Delhaize Group press release - Delhaize Group and Ahold reach agreements with buyers to divest 86 U.S. stores, subject to FTC merger clearance
  • All purchase agreements are subject to FTC approval and clearance by the FTC of the Ahold and Delhaize Group merger

  • All divested stores to be sold to well-established supermarket retailers

  • Divestitures represent 4.1% of the Ahold and Delhaize Group companies` total combined U.S. store count and 3.2% of the Ahold and Delhaize Group companies` combined U.S. 2015 net sales

  • The companies continue to expect to complete the merger before the end of July

BRUSSELS, Belgium, July 14, 2016 - Delhaize Group and Ahold today announced that their United States subsidiaries have reached agreements with buyers to divest a total of 86 stores in a limited number of locations in which the companies` U.S. subsidiaries both operate. These divestments are being made in connection with the United States Federal Trade Commission`s (FTC) pending review of the proposed merger between the two companies. The divested stores are being sold to well-established supermarket operators.

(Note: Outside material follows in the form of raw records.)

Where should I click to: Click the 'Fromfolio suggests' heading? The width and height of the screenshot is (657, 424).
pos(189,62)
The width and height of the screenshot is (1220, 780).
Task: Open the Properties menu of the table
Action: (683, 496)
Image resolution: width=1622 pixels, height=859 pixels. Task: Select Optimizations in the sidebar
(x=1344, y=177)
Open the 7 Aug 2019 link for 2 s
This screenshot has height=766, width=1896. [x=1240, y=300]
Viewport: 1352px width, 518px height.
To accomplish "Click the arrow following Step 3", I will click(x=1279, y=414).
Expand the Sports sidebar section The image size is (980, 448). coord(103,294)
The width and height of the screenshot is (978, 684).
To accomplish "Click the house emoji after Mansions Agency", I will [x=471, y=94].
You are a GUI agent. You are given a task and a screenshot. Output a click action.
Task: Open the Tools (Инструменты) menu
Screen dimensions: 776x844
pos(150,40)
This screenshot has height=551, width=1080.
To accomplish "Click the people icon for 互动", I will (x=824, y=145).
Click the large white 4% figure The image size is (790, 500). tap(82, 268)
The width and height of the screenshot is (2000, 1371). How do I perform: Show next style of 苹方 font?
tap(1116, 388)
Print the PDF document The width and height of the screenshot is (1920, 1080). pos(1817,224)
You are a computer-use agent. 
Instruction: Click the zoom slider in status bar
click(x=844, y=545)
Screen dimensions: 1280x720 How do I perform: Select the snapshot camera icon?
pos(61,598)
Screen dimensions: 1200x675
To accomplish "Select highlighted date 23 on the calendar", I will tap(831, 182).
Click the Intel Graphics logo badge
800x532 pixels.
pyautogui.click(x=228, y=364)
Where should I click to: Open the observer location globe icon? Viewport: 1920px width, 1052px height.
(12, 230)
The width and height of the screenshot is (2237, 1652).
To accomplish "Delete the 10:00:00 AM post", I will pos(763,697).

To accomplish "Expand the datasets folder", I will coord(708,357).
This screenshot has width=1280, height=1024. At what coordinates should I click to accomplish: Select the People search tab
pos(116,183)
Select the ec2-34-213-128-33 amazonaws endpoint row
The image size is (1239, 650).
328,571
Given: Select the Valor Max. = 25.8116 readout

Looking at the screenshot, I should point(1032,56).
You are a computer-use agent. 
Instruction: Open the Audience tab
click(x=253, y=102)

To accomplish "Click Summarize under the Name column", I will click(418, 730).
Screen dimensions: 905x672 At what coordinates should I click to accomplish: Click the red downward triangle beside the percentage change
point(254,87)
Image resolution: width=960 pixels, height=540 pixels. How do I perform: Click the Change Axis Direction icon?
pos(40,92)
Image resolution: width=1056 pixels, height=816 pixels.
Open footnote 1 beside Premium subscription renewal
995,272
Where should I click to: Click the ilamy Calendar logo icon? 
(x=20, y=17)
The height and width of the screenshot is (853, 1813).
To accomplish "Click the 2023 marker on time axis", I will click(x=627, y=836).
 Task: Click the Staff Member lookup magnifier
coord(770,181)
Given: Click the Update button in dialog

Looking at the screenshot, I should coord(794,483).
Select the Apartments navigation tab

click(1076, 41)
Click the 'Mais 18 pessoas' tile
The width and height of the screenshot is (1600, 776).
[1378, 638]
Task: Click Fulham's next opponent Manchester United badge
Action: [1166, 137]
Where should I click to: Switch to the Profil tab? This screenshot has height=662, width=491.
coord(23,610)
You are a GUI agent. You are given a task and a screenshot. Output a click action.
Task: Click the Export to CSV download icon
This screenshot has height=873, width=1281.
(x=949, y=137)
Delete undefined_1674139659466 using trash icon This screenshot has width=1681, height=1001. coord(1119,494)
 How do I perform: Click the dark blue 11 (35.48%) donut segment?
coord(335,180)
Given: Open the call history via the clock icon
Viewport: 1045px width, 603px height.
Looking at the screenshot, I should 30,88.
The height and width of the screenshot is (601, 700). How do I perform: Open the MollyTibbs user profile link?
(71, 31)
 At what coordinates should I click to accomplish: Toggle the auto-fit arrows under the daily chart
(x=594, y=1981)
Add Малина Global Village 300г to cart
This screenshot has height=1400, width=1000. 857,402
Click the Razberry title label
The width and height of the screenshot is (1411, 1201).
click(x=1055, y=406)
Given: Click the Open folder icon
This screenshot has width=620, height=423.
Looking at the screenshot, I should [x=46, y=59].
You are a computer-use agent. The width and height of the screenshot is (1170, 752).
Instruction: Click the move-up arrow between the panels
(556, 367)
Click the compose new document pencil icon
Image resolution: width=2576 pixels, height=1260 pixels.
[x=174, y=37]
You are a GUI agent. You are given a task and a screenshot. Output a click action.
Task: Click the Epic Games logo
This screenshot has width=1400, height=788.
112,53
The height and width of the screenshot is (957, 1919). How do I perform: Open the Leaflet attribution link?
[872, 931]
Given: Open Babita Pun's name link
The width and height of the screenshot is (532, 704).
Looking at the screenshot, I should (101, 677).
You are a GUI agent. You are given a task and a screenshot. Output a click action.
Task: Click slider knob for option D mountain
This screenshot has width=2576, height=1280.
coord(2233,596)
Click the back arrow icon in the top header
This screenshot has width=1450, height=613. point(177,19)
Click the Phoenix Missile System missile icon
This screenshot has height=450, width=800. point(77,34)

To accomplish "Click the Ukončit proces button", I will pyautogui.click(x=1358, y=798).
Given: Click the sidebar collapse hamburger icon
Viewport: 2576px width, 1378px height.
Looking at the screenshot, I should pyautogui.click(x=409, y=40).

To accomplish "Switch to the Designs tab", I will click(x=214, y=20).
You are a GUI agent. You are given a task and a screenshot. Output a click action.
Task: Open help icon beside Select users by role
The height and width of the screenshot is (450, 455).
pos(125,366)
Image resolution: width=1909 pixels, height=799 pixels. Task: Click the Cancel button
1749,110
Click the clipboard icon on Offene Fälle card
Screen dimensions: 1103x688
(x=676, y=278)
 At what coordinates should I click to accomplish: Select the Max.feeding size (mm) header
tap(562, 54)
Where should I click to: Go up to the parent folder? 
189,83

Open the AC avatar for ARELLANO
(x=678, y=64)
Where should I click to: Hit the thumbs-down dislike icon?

All of the purchase agreements are subject to FTC approval. The agreements are also subject to FTC clearance and formal completion of the Delhaize Group and Ahold merger, which the companies continue to expect before the end of July.

These store locations represent 4.1% of the Ahold and Delhaize Group companies` total combined U.S. store count and 3.2% of combined U.S. 2015 net sales.

"Selling stores is a difficult part of any merger process, given the impact on our associates, customers and communities in which we operate," said Frans Muller, President and Chief Executive Officer, Delhaize Group. "We believe we have made every effort to identify strong buyers for these locations, and we want to thank our loyal associates and customers who have shopped our stores and supported us for so many years. Upon the completion of the merger, we will continue to maintain our local Food Lion and Hannaford brands; however, our new company scale will enable us to accelerate our local market strategies to better serve our customers with nearly 2,000 stores along the East Coast in the United States."

The buyers of the 86 stores being divested are:

  • New Albertson`s, Inc.(part of Albertsons Companies based in Idaho), purchasing 1 Giant Food store in Salisbury, Maryland;

  • Big Y (based in Massachusetts), purchasing 8 Hannaford stores in eastern Massachusetts;

  • Publix (based in Florida), purchasing 10 MARTIN`S stores in Richmond, Virginia;

  • Saubel`s Markets (based in Pennsylvania), purchasing 1 Food Lion store in York, Pennsylvania

  • Supervalu (based in Minnesota), purchasing 22 Food Lion stores in Maryland, Pennsylvania, Virginia and West Virginia;

  • Tops Markets (based in New York), purchasing 1 Stop & Shop store in Massachusetts as well as 3 Stop & Shop stores and 2 Hannaford stores in New York; and

  • Weis Markets (based in Pennsylvania), purchasing 38 Food Lion stores in Delaware, Maryland and Virginia.